Sin hoja de ruta en los estatutos

El problema, y quizá la solución, es que los propios estatutos de la patronal no contemplan qué puede suceder cuando, tras dos meses sin presidente, plazo sobrepasado, con una junta de vicepresidentes al mando, no se presentan candidatos. Ni una línea dedican los estatudos de la patronal para ese supuesto.

Una prueba del recelo que ha habido hasta ahora la aporta Pontevedra, que deslizó un nombre como posible alternativa a la presentación de un candidato de última hora desde A Coruña. El elegido del equipo de Jorge Cebreiros no era otro que Javier Touza, presidente de los armadores. Con ese nombre en la recámara, desde Pontevedra insisten en que si no se opta por la vía del consenso están dispuestos a abandonar la CEG de forma definitiva, después de haber amagado con dejarla en varias ocasiones.

Esperar a la asamblea y decidir

Son varias las fuentes internas de la organización, tanto en Santiago como en las patronales provinciales con mayor peso, que prefieren esperar a esa asamblea del próximo día 20, la de las teóricas elecciones, que en teoría validaría al candidato propuesto. Servirá esa cumbre para abordar una situación que ya es de por sí crítica, y de la que se espera que salga una solución a la parálisis. Esa salida podría pasar, según distintas fuentes, por una reformulación de los estatutos, en línea con la ya planteada, que sirviera para poner el contador a cero. Eso sí, previo pacto.

Una refundación casi obligada

En la última propuesta de cambio estatutario, planteada durante la última etapa del efímero mandato de Arias, se establecían turnos rotatorios en la presidencia. Y puede ser ese modelo la fórmula para desatascar el problema. Sería como una refundación.

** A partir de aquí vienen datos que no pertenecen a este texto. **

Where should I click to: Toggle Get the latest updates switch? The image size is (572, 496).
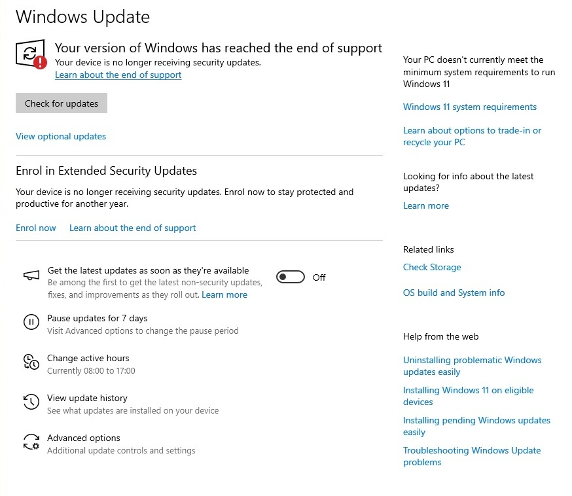click(291, 277)
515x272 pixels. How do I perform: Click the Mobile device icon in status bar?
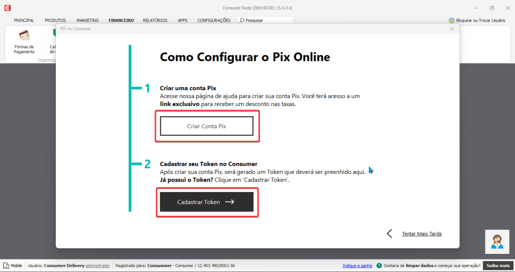tap(6, 265)
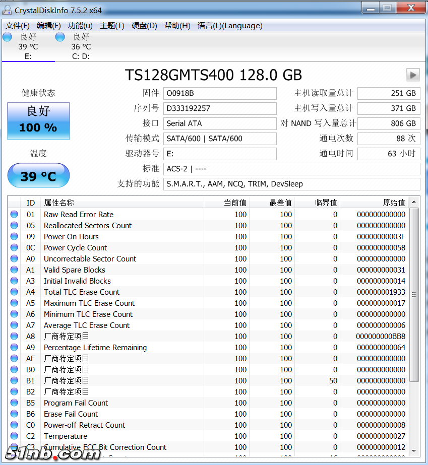Click the next-drive arrow button
Image resolution: width=428 pixels, height=465 pixels.
(413, 75)
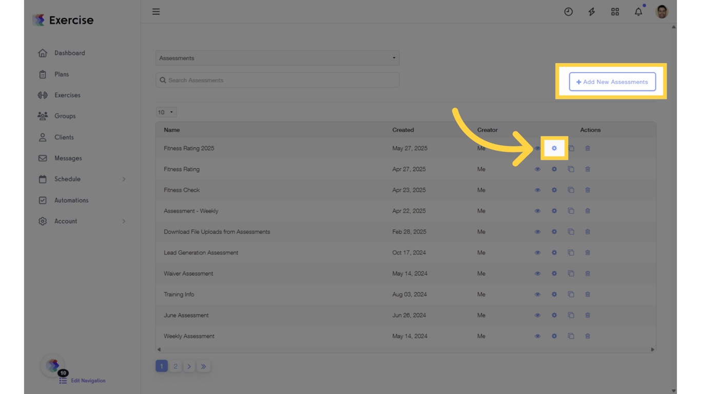Image resolution: width=701 pixels, height=394 pixels.
Task: Show the Training Info assessment preview
Action: [537, 294]
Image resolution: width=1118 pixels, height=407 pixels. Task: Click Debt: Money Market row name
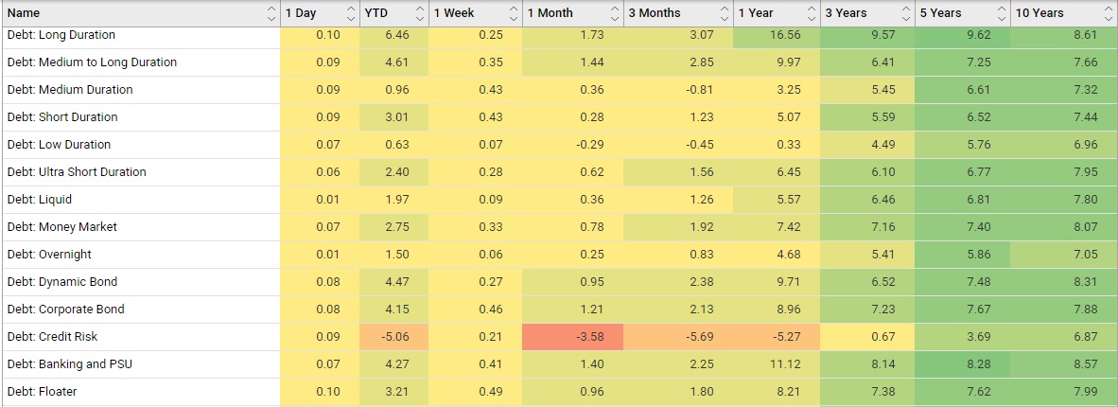[x=62, y=227]
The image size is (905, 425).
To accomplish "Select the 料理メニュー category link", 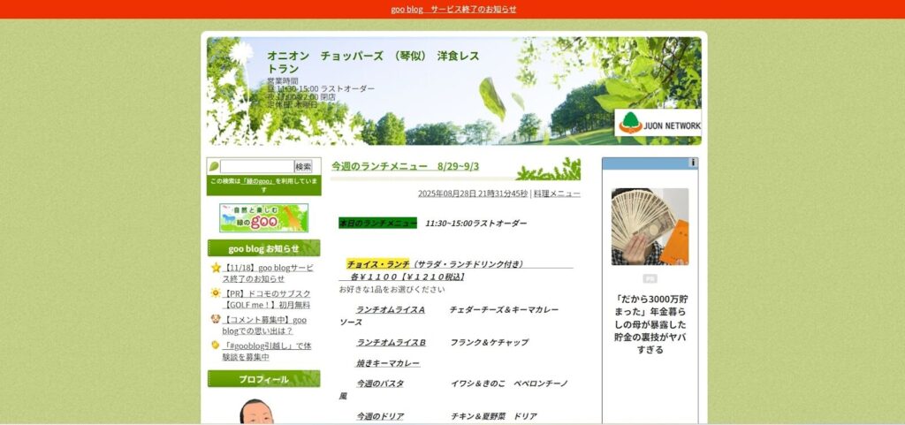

Esa reforma estatutaria planteaba una presidencia que se ostentaría de forma rotatoria bianual. Y, según el documento de trabajo inicial, seguiría  el orden toponímico de las provincias gallegas (A Coruña, Lugo, Ourense y Pontevedra), asumiendo en cada período bianual la presidencia quien designe el órgano de gobierno competente de la confederación provincial que por turno le corresponda. Esta propuesta, lejos de ser rupturista, atendía a las reclamaciones que durante meses se vinieron realizando desde algunas de las organizaciones provinciales. Pero ahora todo son incógnitas, excepto que haya candidatos de última hora a la presidencia de la CEG.